CCAF(Cambridge Centre for Alternative Finance:ケンブリッジオルタナティブファイナンスセンター)による研究により、イーサリアム(Ethreum)ネットワークの「Merge(マージ)」として知られる変革は、ブロックチェーンのエネルギー使用と気候への影響に大きな変化をもたらしたことが分かった。

同レポートでは、この過程が細心の注意を払って分析され、イーサリアムの歴史的および現在の生態学的フットプリントについての貴重な洞察が提供されており、この移行は環境への配慮に深く根ざし、デジタル資産エコシステムにおける極めて重要な変化を示している。

合併前、イーサリアムのPoW(プルーフ・オブ・ワーク)メカニズムは、主にマイニングプロセスの計算強度により、かなりのエネルギーを必要としていた。このフェーズはネットワークのセキュリティと完全性にとって不可欠だが、エネルギー消費量が多いため環境上の懸念が生じていた。最新のCCAF報告書では、この期間がイーサリアムの総合的な環境への影響を理解する上で重要な段階であると強調しており、CCAF研究主任アレクサンダー・ノイミュラー(Alexander Neumüller)氏は次のように述べている。

私たちはイーサリアムのマージ前の電力消費に関する研究を紹介しました。この研究は重要な準備段階を意味していましたが、マイニング活動の地理的分布を把握できていないため、より包括的な環境影響評価に不可欠な要素が欠けていました。

レポートで指摘されているように、この多様な地理的分布は、イーサリアムの初期のASIC(特定用途向け集積回路)耐性のあるプロトコル設計の影響を受けており、さまざまな地域でマイニングがよりアクセスしやすくなったとのこと。例えば…、ヨーロッパは初期に重要な役割を果たし、マイニング業界で顕著な存在感を示した。

ネットワークの環境への影響は大幅に軽減

報告書では、イーサリアムのマイニングに起因するGHG(温室効果ガス)総排出量は、PoS(プルーフ・オブ・ステーク)に移行するまで2,750万tCO2eであったと推定している。
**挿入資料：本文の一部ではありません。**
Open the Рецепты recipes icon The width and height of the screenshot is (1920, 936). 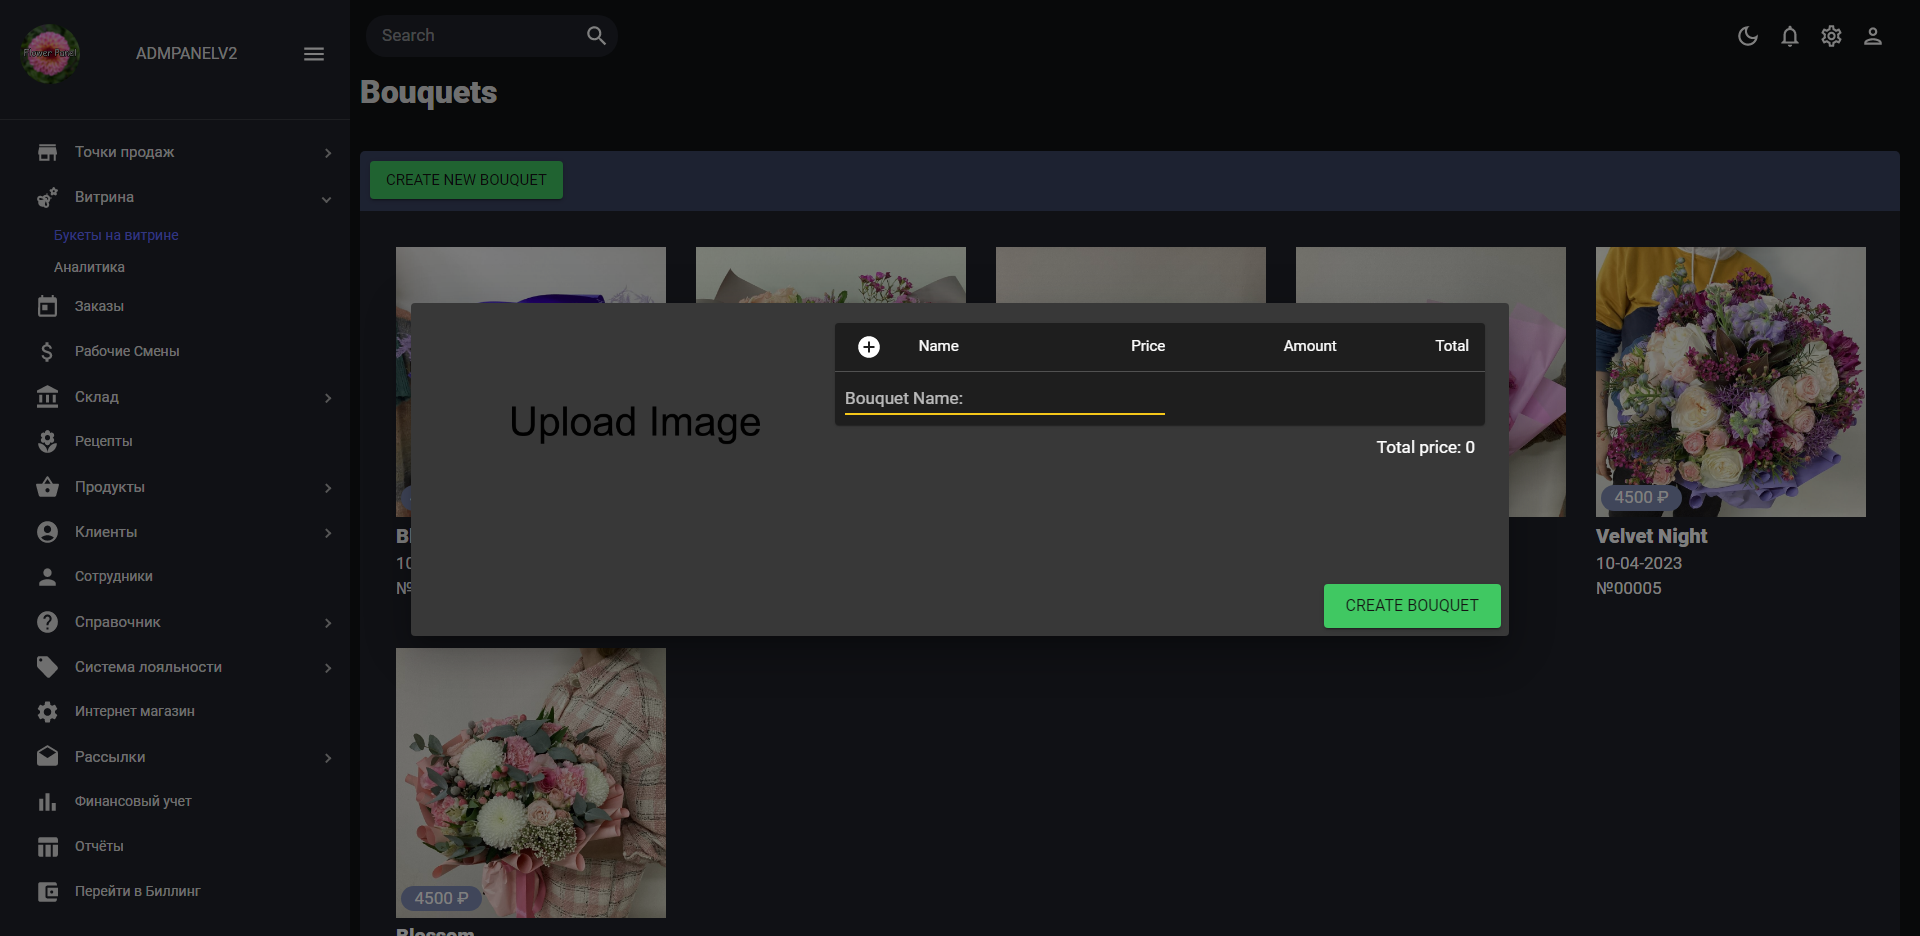[x=47, y=441]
CCAFの調査によると、この数字は2020年の世界の温室効果ガス排出量のほぼ0.06%を占め、ホンジュラスやレバノンなどの国の排出量に相当。イーサリアムのPoWからPoSへの移行であるMergeは、スケーラビリティの向上とエネルギー消費の削減を目的とした戦略的移行である。この切り替えにより、エネルギー使用量が約 99.97% 削減されただけでなく、将来のスケーラビリティ向上への準備が整い、イーサリアムのネットワークがより持続可能かつ効率的になった。

合併後、ネットワークの環境への影響は大幅に軽減され、CCAFの推定によると、GHG排出量の劇的な減少が示されており、ネットワークのエコロジカルフットプリントの削減におけるPoSメカニズム導入が成功していることを示している。研究の終わりに同氏はビットコイン(Bitcoin/BTC)がイーサリアム(Ethreum/ETH)の道をたどるかどうかを尋ね、ビットコイナーは「主にPoWへの取り組みを支持している」と主張したうえで、次のように結論付けた。

イーサリアムとビットコインのさまざまな道筋の物語は、単なる技術の進歩の物語ではなく、コミュニティのさまざまなイデオロギーや優先事項を反映しており、主要なブロックチェーンネットワークの進化に内在する多面的な複雑さを浮き彫りにしている。